The colorimetric acidity of the reaction between hexavalent chromium and C13H14N4O is generally controlled between 0.05-0.3mol/L (as shown in H2sO4), and the colorimetric effect is good at 0.2mol/L. After the chromophore combines with hexavalent chromium, it can fully color and reach the colorimetric state. The wastewater generated during processes such as acid washing and electroplating is generally acidic, so it is necessary to use regulators to adjust the pH to ensure normal coloring.

4.3 Memory effect

Memory effect is an important influencing factor in the process of spectrophotometry testing, especially after measuring high concentration samples. If low concentration samples are directly tested, the memory effect of the instrument will significantly increase the test results of low concentration samples.
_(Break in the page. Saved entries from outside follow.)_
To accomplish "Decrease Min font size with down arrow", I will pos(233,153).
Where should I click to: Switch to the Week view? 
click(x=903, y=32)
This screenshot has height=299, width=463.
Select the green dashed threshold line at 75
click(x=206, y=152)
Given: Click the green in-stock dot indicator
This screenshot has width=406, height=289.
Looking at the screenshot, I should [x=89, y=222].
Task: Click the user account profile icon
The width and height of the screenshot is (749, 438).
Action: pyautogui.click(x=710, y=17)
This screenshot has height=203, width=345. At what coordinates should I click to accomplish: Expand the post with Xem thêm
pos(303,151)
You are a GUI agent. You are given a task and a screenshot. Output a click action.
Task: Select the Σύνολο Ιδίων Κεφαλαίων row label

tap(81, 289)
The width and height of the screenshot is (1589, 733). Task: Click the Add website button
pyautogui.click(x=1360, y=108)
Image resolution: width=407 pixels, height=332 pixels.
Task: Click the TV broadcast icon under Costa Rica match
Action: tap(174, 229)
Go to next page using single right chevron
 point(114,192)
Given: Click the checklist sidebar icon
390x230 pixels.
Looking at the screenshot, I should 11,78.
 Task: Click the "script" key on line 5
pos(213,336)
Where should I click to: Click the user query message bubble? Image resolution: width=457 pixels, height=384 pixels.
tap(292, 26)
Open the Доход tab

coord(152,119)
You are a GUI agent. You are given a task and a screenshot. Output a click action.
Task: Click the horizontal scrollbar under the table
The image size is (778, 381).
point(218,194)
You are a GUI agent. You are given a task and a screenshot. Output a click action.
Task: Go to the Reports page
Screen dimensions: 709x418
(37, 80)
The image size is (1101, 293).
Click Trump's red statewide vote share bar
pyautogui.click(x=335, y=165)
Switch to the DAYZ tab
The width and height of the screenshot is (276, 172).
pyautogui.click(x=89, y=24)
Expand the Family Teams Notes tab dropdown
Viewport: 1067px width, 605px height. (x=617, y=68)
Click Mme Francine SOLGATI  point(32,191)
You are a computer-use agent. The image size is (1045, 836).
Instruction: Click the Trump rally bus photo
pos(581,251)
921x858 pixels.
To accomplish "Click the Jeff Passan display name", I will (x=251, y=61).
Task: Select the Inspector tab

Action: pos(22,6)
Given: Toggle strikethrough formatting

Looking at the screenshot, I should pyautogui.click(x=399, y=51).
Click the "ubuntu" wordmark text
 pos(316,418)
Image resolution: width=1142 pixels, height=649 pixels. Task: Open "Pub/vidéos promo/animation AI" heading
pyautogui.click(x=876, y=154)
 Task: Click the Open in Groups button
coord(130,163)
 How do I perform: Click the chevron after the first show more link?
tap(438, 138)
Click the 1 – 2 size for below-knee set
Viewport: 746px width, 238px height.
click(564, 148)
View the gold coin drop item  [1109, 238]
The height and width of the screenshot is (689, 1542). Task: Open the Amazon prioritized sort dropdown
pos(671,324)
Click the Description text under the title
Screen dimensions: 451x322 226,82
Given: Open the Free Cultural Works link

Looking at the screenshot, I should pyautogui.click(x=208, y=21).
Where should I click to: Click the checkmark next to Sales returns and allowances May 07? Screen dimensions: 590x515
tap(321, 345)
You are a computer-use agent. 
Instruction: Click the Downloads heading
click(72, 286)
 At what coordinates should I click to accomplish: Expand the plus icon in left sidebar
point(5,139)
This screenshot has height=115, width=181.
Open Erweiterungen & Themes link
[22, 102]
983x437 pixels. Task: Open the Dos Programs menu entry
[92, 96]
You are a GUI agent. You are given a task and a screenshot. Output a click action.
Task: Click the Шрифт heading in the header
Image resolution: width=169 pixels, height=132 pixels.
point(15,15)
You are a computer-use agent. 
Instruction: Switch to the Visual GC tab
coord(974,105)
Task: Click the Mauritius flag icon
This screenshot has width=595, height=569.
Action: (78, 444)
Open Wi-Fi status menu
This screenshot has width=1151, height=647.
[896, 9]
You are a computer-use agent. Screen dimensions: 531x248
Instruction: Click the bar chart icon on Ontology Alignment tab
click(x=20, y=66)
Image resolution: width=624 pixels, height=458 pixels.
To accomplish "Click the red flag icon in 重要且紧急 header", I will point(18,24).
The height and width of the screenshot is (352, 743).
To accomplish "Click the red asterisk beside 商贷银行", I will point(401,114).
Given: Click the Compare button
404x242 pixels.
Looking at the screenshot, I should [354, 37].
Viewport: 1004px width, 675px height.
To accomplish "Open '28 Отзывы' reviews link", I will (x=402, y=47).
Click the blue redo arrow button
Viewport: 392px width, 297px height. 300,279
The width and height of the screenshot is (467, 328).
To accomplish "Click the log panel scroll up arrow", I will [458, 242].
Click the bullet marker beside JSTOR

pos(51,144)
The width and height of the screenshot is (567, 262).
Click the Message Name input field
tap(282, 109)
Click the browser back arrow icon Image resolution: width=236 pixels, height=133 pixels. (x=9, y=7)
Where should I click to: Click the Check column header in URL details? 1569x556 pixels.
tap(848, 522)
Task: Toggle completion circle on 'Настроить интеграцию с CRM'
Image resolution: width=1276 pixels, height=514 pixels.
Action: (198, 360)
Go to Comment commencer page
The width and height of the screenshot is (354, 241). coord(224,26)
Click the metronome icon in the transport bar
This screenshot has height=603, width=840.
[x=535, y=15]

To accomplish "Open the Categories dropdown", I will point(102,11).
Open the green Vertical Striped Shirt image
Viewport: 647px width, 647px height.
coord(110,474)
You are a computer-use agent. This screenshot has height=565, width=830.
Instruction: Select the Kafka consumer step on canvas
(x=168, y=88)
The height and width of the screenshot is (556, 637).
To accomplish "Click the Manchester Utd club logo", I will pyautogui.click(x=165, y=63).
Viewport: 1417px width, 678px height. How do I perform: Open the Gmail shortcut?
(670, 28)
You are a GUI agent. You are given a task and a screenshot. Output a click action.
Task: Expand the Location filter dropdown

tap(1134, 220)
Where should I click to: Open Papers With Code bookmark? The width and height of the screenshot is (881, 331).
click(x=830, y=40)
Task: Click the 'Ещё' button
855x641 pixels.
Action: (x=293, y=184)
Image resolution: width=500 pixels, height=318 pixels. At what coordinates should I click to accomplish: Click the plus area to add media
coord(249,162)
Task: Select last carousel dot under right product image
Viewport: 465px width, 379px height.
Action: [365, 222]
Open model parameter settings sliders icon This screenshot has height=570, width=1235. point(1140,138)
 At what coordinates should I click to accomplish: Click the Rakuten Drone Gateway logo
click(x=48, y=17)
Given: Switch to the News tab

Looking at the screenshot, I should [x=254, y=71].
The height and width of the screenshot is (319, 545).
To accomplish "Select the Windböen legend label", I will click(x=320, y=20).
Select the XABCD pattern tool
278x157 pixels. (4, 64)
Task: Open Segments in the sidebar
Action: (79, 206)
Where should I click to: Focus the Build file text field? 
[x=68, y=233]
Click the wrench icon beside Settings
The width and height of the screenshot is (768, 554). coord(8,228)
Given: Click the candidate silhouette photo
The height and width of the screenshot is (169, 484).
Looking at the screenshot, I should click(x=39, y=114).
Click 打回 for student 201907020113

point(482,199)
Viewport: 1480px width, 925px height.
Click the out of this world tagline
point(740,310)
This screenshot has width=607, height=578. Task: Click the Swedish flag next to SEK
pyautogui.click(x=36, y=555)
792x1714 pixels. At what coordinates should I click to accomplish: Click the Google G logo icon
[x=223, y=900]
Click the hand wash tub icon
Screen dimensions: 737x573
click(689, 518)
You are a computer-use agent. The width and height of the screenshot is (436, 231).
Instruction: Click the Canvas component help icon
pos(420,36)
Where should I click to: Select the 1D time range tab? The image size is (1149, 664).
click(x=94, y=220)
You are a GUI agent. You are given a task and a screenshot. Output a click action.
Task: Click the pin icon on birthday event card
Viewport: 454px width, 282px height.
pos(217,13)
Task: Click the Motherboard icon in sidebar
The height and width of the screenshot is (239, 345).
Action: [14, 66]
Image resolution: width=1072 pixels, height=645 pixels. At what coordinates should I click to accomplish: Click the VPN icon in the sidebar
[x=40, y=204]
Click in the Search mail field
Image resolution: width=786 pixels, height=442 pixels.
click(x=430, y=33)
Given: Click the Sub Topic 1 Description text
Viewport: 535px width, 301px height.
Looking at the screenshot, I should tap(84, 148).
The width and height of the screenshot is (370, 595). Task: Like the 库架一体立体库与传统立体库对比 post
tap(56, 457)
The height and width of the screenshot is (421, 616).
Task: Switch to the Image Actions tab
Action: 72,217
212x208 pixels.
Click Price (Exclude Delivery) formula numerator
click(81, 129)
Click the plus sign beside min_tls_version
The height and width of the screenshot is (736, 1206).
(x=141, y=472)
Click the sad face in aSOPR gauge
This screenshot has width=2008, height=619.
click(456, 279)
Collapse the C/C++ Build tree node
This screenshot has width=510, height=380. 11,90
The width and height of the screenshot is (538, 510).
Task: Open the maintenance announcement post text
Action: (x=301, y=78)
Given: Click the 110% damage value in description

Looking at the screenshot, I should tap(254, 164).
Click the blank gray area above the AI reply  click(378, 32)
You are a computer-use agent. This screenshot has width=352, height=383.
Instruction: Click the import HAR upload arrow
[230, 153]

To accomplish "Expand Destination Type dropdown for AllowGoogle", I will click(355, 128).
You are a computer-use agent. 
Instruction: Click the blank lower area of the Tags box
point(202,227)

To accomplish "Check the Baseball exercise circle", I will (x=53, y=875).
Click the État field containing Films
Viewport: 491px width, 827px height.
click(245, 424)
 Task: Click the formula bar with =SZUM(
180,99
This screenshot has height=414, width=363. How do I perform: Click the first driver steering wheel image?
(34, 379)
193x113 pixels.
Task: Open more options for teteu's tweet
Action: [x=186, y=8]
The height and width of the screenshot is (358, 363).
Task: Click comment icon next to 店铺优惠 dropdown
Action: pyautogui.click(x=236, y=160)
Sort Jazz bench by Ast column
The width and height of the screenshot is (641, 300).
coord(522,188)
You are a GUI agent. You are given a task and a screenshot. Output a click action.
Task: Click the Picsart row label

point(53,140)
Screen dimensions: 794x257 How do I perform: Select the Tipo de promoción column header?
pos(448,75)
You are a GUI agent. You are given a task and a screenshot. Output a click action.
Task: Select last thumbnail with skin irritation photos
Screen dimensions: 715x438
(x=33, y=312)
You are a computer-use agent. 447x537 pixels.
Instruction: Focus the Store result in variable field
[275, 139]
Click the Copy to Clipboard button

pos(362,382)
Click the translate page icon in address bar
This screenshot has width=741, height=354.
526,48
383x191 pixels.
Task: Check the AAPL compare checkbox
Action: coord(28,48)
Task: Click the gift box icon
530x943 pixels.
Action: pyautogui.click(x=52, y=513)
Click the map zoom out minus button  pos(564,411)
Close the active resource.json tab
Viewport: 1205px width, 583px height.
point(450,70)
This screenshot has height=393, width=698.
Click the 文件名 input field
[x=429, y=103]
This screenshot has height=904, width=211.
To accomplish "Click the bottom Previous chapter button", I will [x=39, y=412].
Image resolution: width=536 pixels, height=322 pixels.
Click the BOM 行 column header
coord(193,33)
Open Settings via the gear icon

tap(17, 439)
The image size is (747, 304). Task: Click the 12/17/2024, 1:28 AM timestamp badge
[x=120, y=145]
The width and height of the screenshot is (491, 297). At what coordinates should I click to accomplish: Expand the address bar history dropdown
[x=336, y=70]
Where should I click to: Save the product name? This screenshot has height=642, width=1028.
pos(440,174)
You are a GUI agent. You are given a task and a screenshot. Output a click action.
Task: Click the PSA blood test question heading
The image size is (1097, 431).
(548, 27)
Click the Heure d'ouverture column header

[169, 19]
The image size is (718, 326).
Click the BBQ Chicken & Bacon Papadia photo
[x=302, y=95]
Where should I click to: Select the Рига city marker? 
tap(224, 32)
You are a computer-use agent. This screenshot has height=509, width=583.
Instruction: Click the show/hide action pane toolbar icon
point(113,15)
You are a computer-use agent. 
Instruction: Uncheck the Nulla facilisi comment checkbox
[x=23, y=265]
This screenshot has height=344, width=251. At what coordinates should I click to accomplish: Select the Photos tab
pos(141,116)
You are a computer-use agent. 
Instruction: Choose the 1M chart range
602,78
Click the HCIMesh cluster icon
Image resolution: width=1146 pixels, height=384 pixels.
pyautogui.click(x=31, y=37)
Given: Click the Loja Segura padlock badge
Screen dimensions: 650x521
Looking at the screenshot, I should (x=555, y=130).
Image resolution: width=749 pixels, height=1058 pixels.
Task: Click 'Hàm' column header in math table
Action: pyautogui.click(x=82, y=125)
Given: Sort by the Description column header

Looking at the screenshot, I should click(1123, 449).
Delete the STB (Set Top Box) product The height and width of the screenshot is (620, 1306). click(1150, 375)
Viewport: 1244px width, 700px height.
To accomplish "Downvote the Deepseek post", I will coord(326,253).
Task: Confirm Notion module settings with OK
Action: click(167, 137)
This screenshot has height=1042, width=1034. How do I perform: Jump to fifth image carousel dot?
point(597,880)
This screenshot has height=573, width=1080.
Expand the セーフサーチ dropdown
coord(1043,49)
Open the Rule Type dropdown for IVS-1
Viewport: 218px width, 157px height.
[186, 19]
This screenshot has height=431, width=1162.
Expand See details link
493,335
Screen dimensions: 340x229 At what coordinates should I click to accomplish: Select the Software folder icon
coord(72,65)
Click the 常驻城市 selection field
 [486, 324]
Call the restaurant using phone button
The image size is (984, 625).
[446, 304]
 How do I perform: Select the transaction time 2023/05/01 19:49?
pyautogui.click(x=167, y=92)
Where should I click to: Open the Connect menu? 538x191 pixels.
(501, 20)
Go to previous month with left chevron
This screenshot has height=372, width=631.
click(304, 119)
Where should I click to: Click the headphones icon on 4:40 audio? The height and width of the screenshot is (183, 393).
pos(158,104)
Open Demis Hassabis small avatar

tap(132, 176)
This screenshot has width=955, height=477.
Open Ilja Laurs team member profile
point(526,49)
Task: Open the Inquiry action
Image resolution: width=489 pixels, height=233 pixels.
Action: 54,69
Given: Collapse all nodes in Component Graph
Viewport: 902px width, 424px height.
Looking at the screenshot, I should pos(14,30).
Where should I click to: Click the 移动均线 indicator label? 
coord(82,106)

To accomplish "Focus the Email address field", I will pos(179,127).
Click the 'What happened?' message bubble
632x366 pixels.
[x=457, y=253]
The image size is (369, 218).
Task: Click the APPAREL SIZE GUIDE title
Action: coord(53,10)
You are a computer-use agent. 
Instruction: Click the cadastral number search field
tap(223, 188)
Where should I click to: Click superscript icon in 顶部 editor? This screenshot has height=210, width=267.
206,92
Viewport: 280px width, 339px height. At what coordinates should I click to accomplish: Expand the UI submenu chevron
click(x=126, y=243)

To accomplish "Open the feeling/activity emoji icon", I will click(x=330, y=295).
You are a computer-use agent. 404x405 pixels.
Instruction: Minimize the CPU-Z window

At present, there is no good method to eliminate the memory effect of online monitoring equipment. In daily wastewater treatment, setting up a regulating tank can ensure the uniformity of effluent quality as much as possible, thereby reducing the impact of memory effect on test results.

4.4 Humidity

The humidity of the environment in which the online monitoring equipment is located has a certain impact on the stability of the online equipment. HJ609-2011 and HJ798-2016 both require a relative humidity of 65% and 20% in the environment. If it is too low or too high, it will affect the stability of the instrument, especially during the rainy season in southern China. Excessive indoor humidity can have an impact on the optical components used in spectrophotometry. During use, silicone bags can be placed in the light area for moisture-proof purposes and replaced regularly to ensure humidity in the instrument’s light area and reduce the impact of humidity on test results.